Hospital’s decision to terminate employee for refusing to comply with mandatory vaccination policy was justified

In a recently released case between the Hawkesbury and District General Hospital and the Ontario Public Service Employees Union, Arbitrator Michelle Flaherty upheld the termination of an employee for non-compliance with a mandatory COVID-19 vaccination policy.  

Emond Harnden’s André Champagne and Marie-Michèle Pellerin-Auprix successfully argued that the non-disciplinary dismissal of the grievor by the Hospital was justified in the circumstances.

The Decision

In this case, the Union did not question the reasonableness of the Hospital’s policy, but alleged that the Grievor’s dismissal was an unreasonable and disproportionate application of it. The Union argued that that disciplinary action could not be imposed on the grounds that the Grievor had not consented to medical treatment and/or disclosure of her vaccination status. The Union also argued that dismissal is an inordinate measure in the circumstances, in light of Grievor’s eight years of service and her clean disciplinary record.

The Hospital argued that it was appropriate to exercise its management right and terminate the Grievor’s employment for cause, following six months of reminders of her non-compliance, including a period of over four months of unpaid administrative leave. The Hospital also argued in the alternative that it had just cause to impose the non-disciplinary dismissal since there was no reasonable cause to believe that the Grievor would comply with the vaccination policy in the near future.
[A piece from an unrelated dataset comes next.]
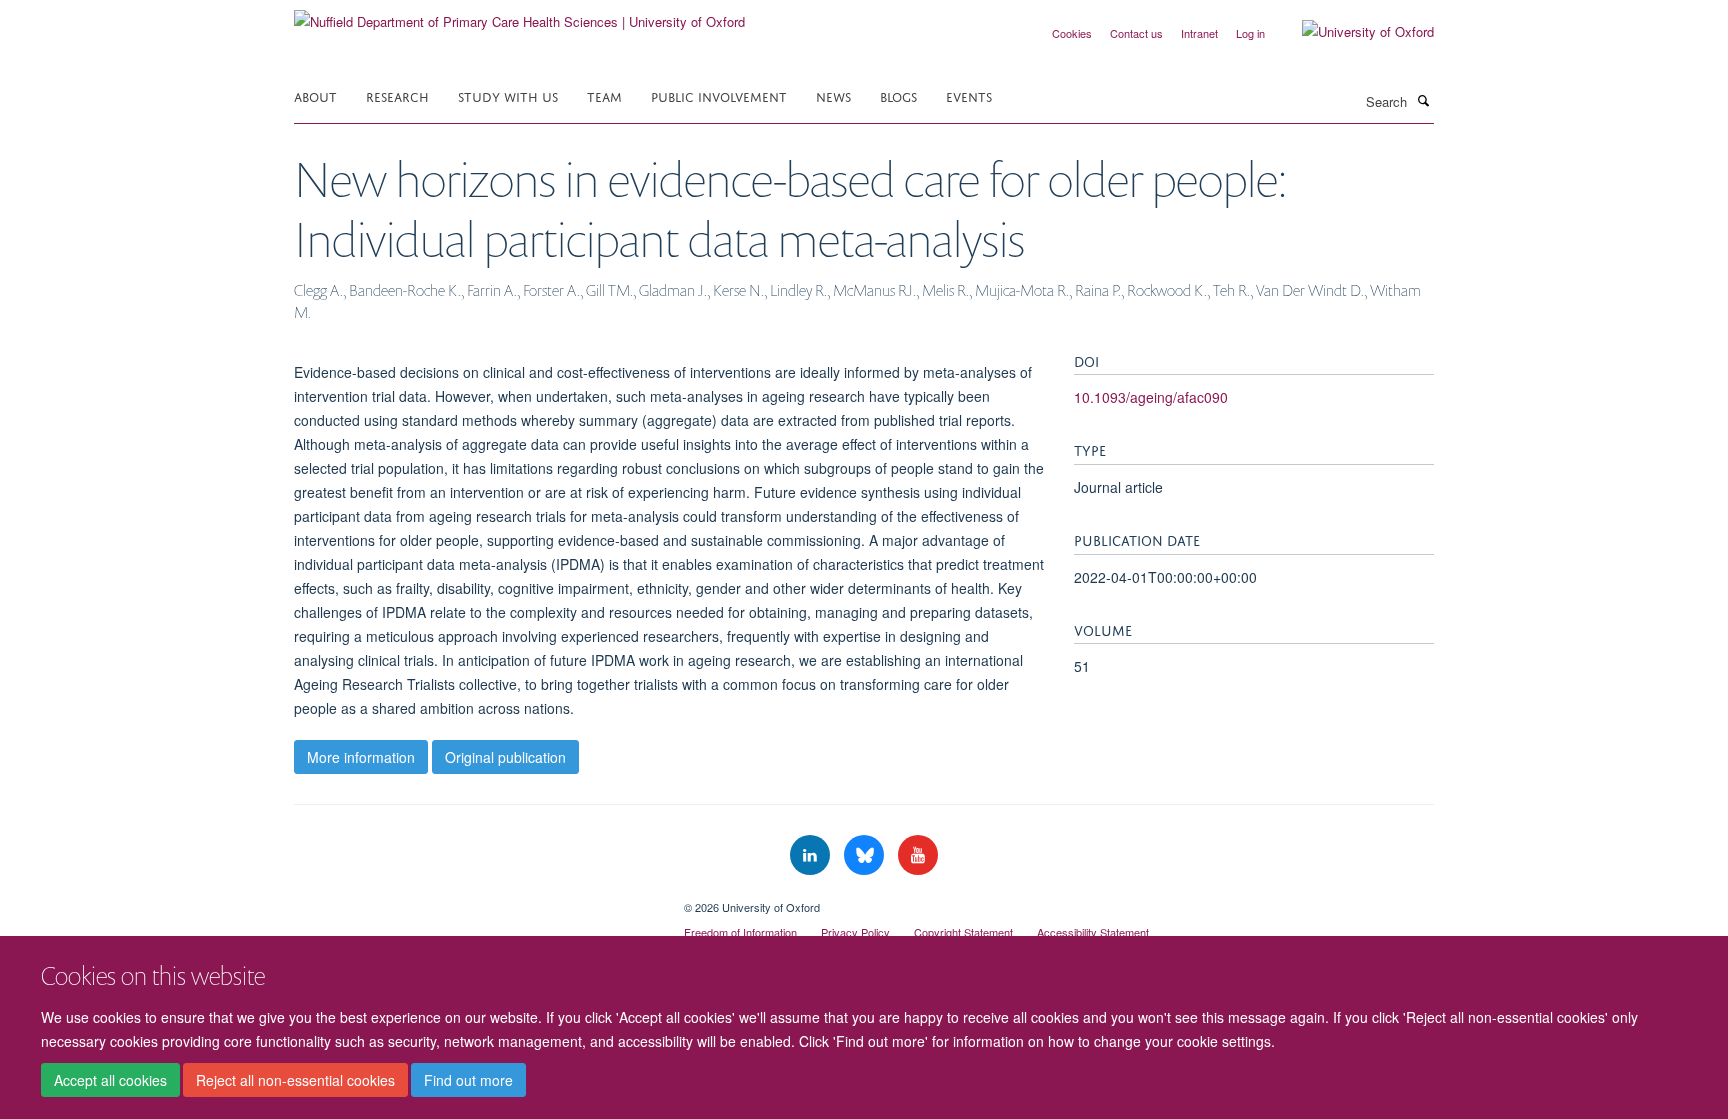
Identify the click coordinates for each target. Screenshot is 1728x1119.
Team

Arbitrator Flaherty reviewed other jurisprudence with respect to vaccination policies, including the Ontario Court of Appeal’s decision in Croke v. VuPoint System Ltd with respect to the doctrine of frustration of contract to justify the non-disciplinary dismissal of a non-unionized employee who had refused to comply with a mandatory vaccination policy. She commented that, but for a few exceptions, the notion of frustration of contract does not typically apply to unionized employees. Indeed, in the context of labour relations, there is no individual employment contract that could be rendered unenforceable. However, the arbitrator further commented that dismissal may be justified in certain non-disciplinary circumstances, where a unionized employee is unable to perform the duties of their position in the reasonably foreseeable future. This may occur, for example, when an employee loses a security clearance, permit or license that is necessary to perform the duties of his or her position.
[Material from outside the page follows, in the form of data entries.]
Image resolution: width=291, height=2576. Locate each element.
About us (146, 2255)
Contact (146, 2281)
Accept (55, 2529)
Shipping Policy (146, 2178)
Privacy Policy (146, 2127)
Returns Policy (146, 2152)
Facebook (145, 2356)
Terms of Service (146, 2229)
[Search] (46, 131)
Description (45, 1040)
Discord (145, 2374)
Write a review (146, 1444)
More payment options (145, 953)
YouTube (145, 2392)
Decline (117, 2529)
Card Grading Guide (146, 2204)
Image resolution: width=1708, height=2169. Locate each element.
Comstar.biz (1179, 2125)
To conclude, arbitrator Flaherty determined that it was unnecessary to determine in this case whether disciplinary action was appropriate in the Grievor’s circumstances; at a minimum, she accepted the Hospital’s alternative argument and found that a non-disciplinary dismissal was justified in the circumstances.

In Our View

The decision provides helpful insight into an employer’s rights and obligations when considering whether to apply discipline and/or administrative sanctions to a unionized employee under a mandatory vaccination policy. In these particular circumstances, the hospital’s decision to dismiss the grievor for administrative reasons was deemed appropriate by the arbitrator.